At a press conference held Thursday at the 13th Judicial District Attorney’s Office, Valencia County Sheriff’s Lt. Jeff Noah said that “things came out” during the past six months that provided sufficient evidence to present the case to the grand jury.
He declined to elaborate on what the nature of the evidence was.
“We received many boxes of material this summer from the sheriff,” said District Attorney Lemuel Martinez. “We looked at it and found some holes in it. We gave it back to them and there was some further investigation done.
“We took a good look at it again and made a decision there was enough to take this to the grand jury.”
On Sunday, Oct. 21, 2007, Levi Chavez placed a call from a separate location and said “there was a problem” at his Las Maravillas home and his wife, Tera, had killed herself.
When deputies arrived, they were met by Levi and found Tera dead from a gunshot wound. Levi’s service weapon had been fired inside Tera’s mouth.
The Office of the Medical Investigator originally ruled the death a suicide, but after a request from the sheriff’s office, the ruling was changed to undetermined.
Levi Chavez was then named as a “person of interest” in the case.
A civil lawsuit filed by Tera Chavez’s family alleges that Albuquerque Police Department officers who responded to the scene on the night of the shooting to offer grief counseling to Levi trampled evidence.
The lawsuit also claims that a climate in APD allowed for unchecked fraternization and rampant extramarital affairs, and this climate contributed to Tera’s death.
Martinez said that his office will consult with the family before making the determination about whether his office will seek the death penalty.
In a statement issued Thursday, an attorney for Tera Chavez’s estate said the family opposes the death penalty.
Levi Chavez’s attorney, David Serna, said that his client’s defense will be that Tera Chavez committed suicide.
“I can tell you we have a host of the nation’s and perhaps the world’s leading experts who all conclude that she committed suicide,” Serna said.
“He (Levi Chavez) has abiding faith and abiding trust in the court system and he is relieved because now a decision will be made, and we’re confident that the decision will be not guilty.”

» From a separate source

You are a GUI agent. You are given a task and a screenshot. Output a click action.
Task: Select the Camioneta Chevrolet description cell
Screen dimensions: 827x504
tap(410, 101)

Levi Chavez has been working at Albuquerque’s Animal Welfare Department as an officer of APD. He has now been placed on paid administrative leave and will be served with a notice of contemplated action that is the first step that could result in his termination, said APD Chief Ray Schultz.
“I know it took a long time and I want to thank the family for being patient,” Martinez said. “I want to thank the Valencia County sheriff for not giving up.”